◆ To do: The line containing "1080x689 pixels. Task: Open the 信息公开 section" marks the start. Restate it and every following line through the end of the records exactly, and nothing else, leaving out the pictures.

◆ Data entries:
>>>
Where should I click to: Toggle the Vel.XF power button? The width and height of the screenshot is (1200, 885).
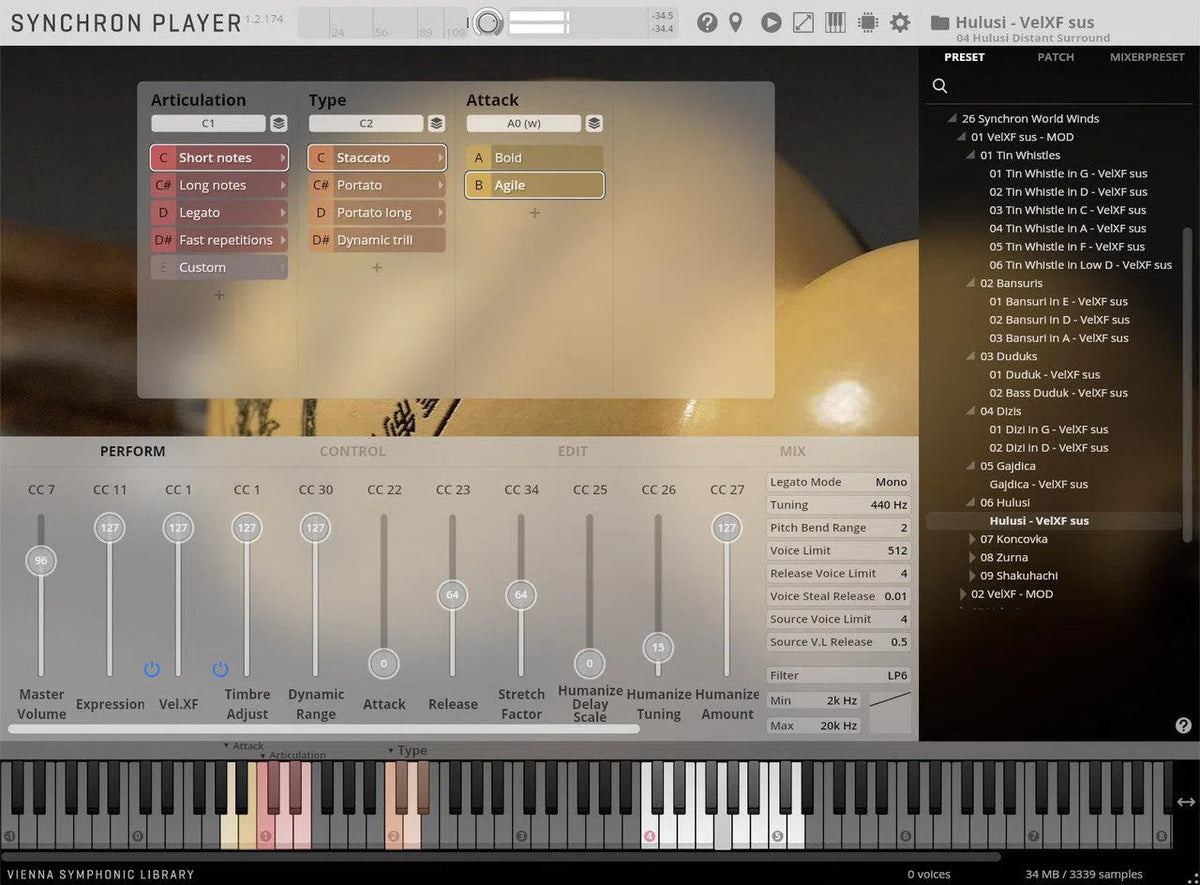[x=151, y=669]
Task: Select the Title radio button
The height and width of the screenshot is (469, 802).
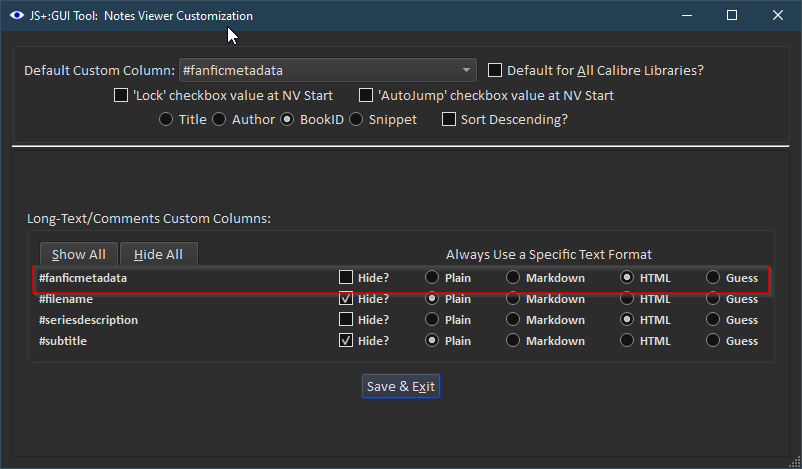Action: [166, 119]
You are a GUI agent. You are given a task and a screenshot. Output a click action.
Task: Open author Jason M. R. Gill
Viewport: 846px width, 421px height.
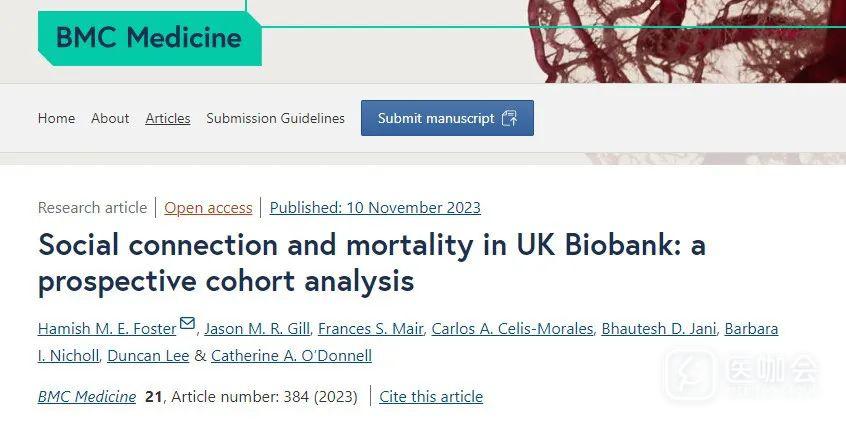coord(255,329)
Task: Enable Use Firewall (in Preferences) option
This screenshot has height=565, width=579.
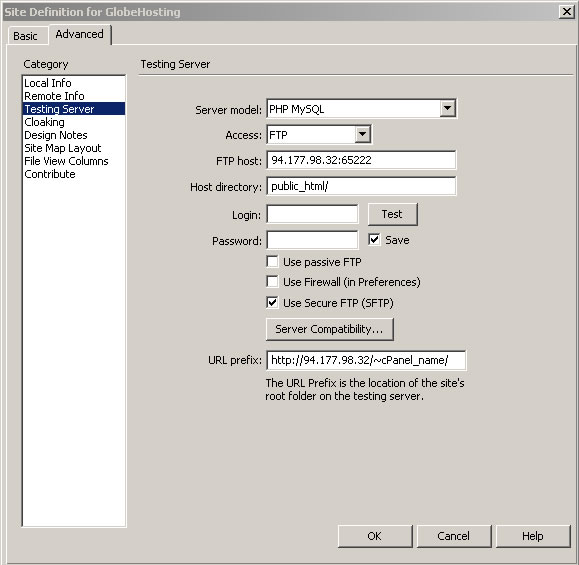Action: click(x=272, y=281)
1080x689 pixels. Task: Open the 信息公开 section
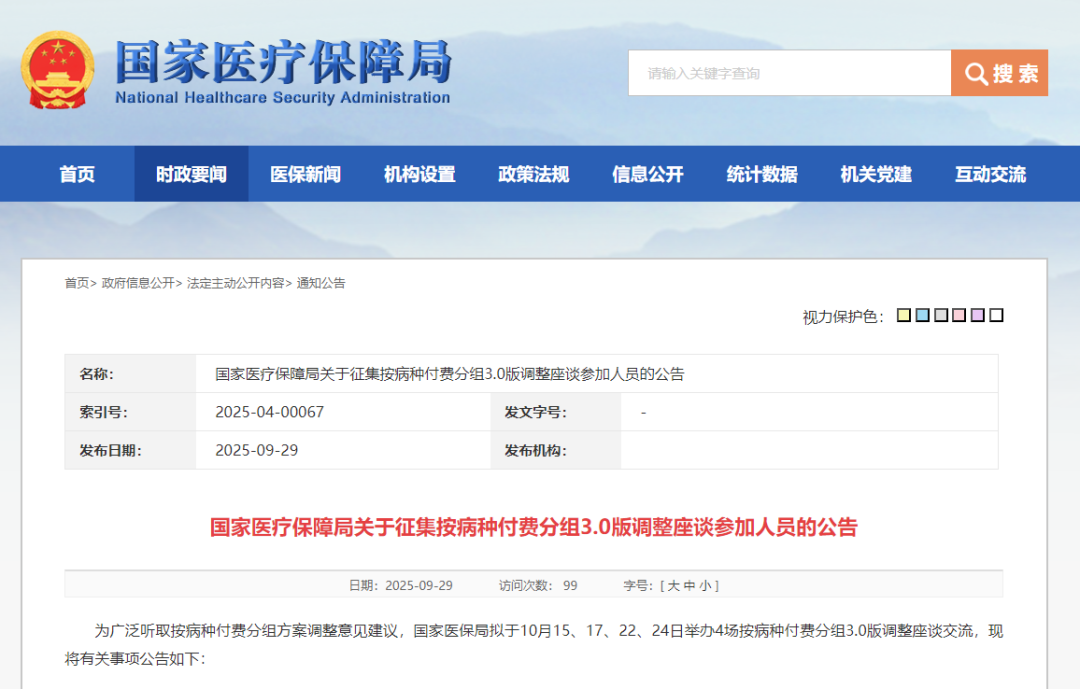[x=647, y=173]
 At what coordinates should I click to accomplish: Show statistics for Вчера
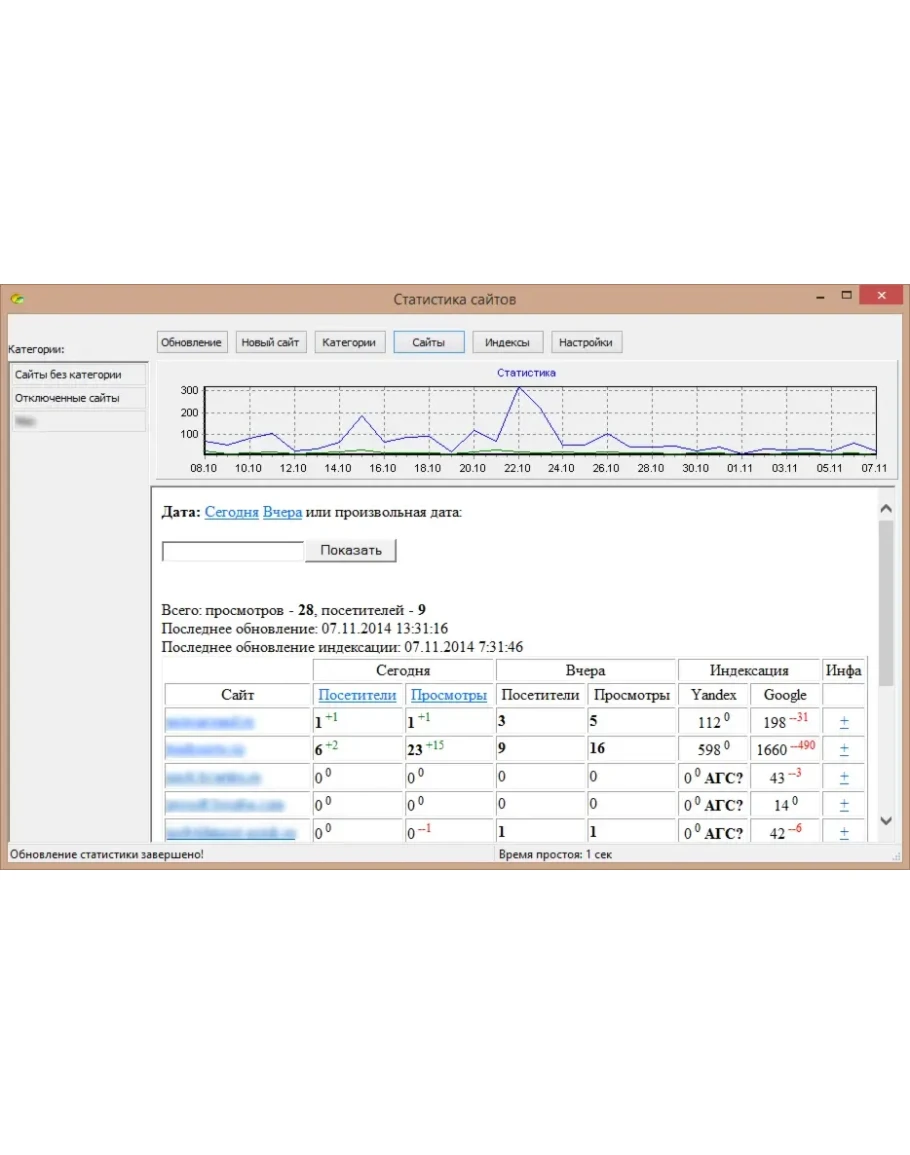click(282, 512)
<<<
◆ Exercise output:
1080x689 pixels. Task: Open the 信息公开 section
[x=647, y=173]
 At what coordinates should I click to accomplish: Show statistics for Вчера
click(282, 512)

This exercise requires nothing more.